Los curas tenían verdadera influencia en la masa sólo en una parte del país, al norte de La Vega, región campesina por excelencia, poblada sobre todo por pequeños propietarios y peones agrícolas; y esa influencia se debía al hecho de que allí había vivido un sacerdote excepcional, el tipo de cura que la gente del Pueblo identifica con los santos de categoría. Aquel sacerdote se llamaba el padre Fantino; era italiano y había dirigido en La Vega un colegio semiprivado en el cual se educó por lo menos toda una generación. Excelente latinista y gramático, alma de fundador, fue sintiéndose cada vez más atraído por su vocación mística que por la enseñanza, y al fin se fue al Santo Cerro, adonde trasladó su colegio y desde donde poco a poco fue imponiendo a toda la vecindad el respeto congénito a su auténtica conducta de siervo de Dios. Recuerdo haberlo visto en una misa, transfigurado por la pasión religiosa, las manos juntas sobre el pecho, los ojos cerrados, estampa impresionante de fe. Cuando hablaba a la grey, su voz era de verdad un sonido celeste. Tenía gran cabeza, gran nariz, y toda la cabeza le temblaba. Vestí con extremada humildad, a veces con manchas en el hábito.
Yo era joven entonces, pero dije a menudo: “Después de su muerte, el padre Fantino será adorado en toda esta región como un santo, y la gente tendrá por reliquia un pedazo de su sotana”. Y así sucedió.
El padre Fantino es lo que explica la influencia de la Iglesia católica en la zona donde él predicó con el ejemplo, y el caso del padre Fantino explica por qué la Iglesia católica tenía en el resto del país menos influencia de la que lógicamente debía tener en un país católico. En mis viajes de carácter político vi más de una vez a sacerdotes españoles llegar a las capillas de los campos, y en cada caso se repetía el mismo espectáculo: unas cuantas mujeres del Pueblo esperaban en la puerta, a veces durante bastante tiempo; se acercaba un automóvil del cual ajaba el pastor con una pequeña maleta en la mano, y no se detenía a hablar con esas mujeres, a preguntarles por sus hijos, por sus maridos, por los enfermos de la casa, sino que entraba rápidamente en el pequeño templo, en alguna que otra ocasión gritando. “¡Vamos, vamos!”; unos minutos después comenzaba la misa; la cantaba de prisa o no la cantaba; si había tiempo oía unas cuantas confesiones, entraba en la pequeña sacristía a despojarse de las vestiduras sagradas y a poco volvía a tomar el automóvil.

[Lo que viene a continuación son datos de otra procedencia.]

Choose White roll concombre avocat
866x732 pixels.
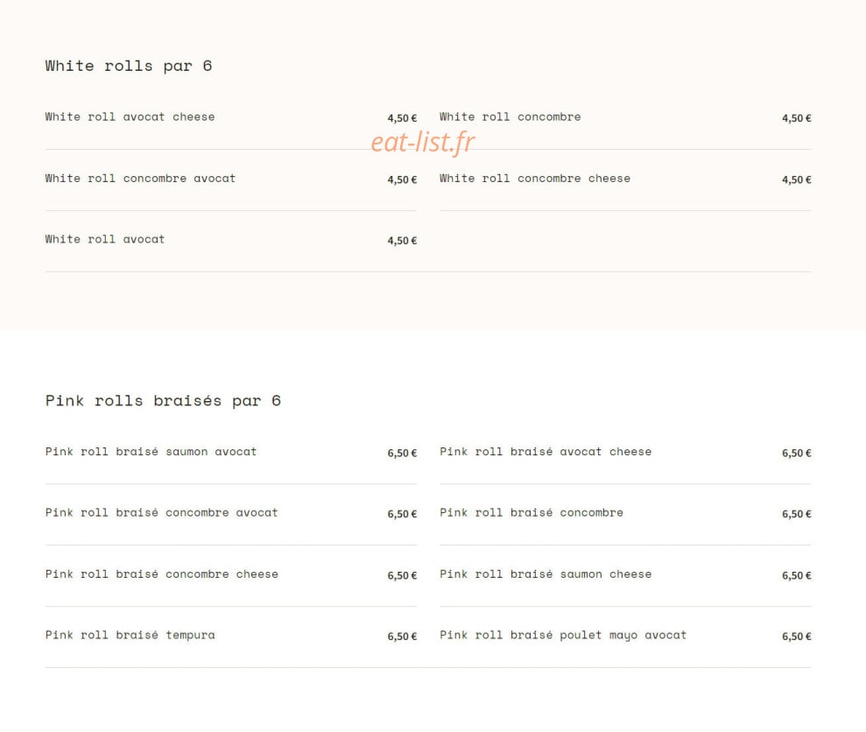pos(140,179)
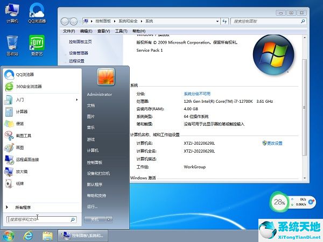Open 截图工具 snipping tool
Screen dimensions: 323x242
point(23,136)
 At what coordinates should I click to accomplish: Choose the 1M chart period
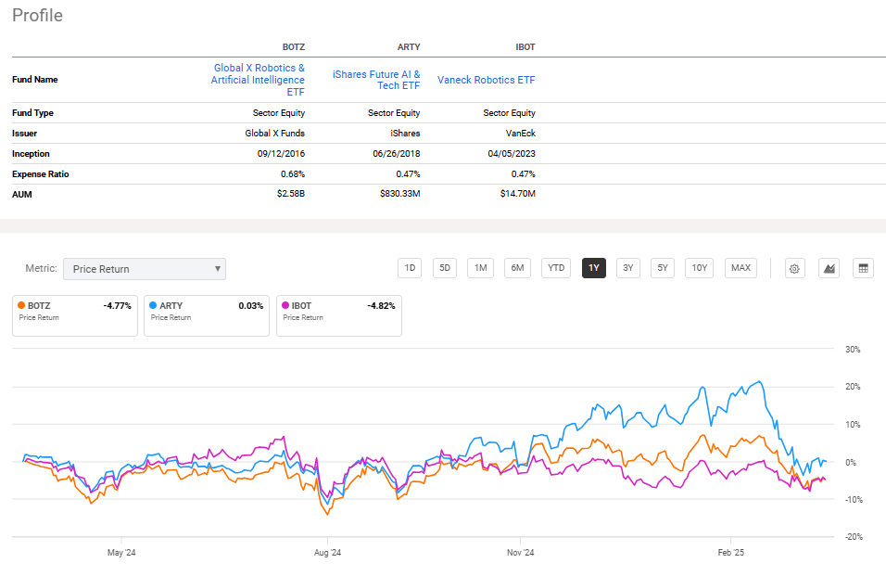(480, 268)
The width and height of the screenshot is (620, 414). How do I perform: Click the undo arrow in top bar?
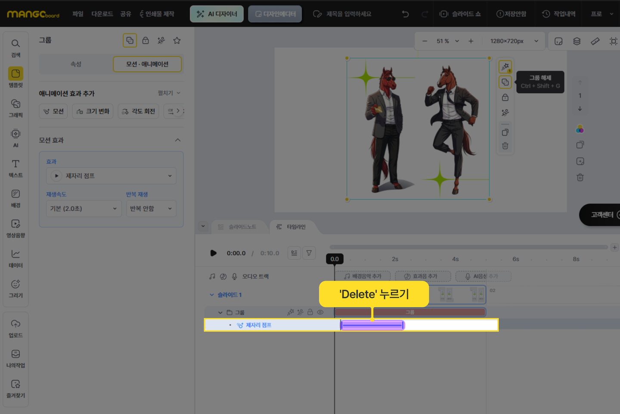pyautogui.click(x=405, y=14)
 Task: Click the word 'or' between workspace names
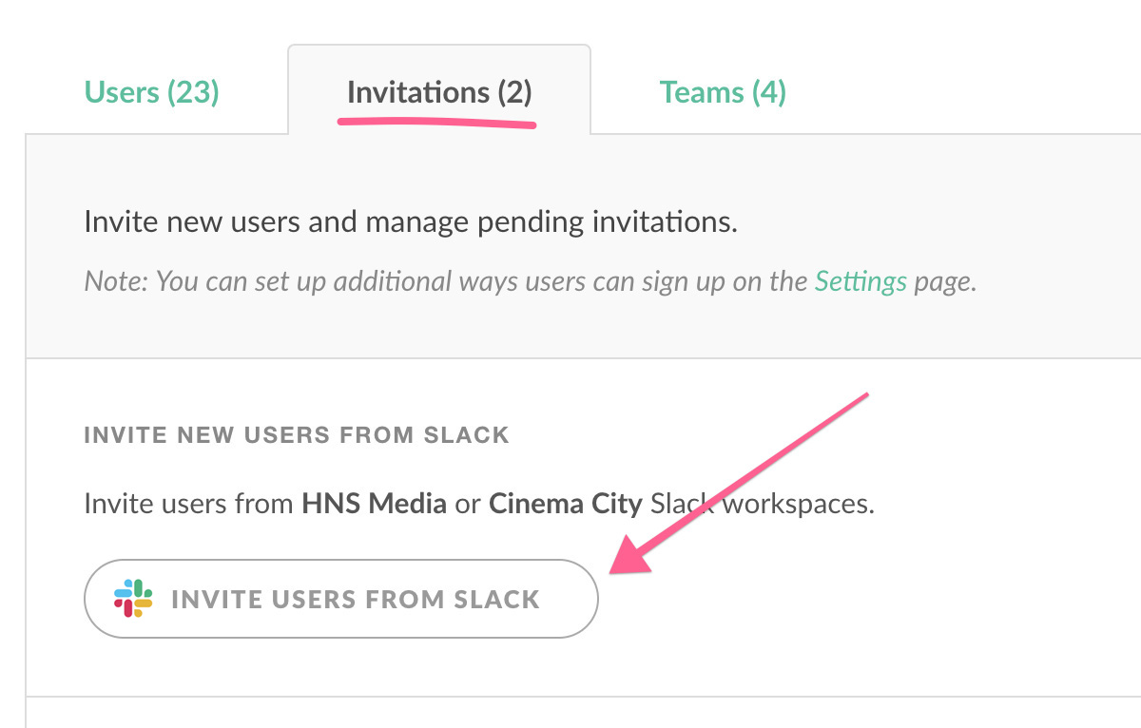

Con sacerdotes así, poco es lo que puede hacer la Iglesia católica en cuanto a influencia sobre la masa popular. En cambio, con sacerdotes dedicados a cultivar la amistad de la clase media, y especialmente de la alta clase media, la Iglesia será siempre un factor político porque la política es el caldo en que prospera esa alta clase media que vive para mantener o para conseguir privilegios.
En el orden doctrinal, la Iglesia tiene poca fuerza ante el Pueblo dominicano; en el orden político, tiene mucha entre la gente que es impopular. Arrastrada por el ambiente en que se mueve, la Iglesia de la República Dominicana puede derrocar gobiernos democráticos; ¿pero qué ocurrirá cuando tenga que enfrentarse a una gran masa galvanizada por una pasión política? La respuesta está anunciada ya en lo que sucedió cuando el padre Láutico García afirmó que yo era comunista: el país reaccionó en forma opuesta a lo que esperaban los inductores de la acusación.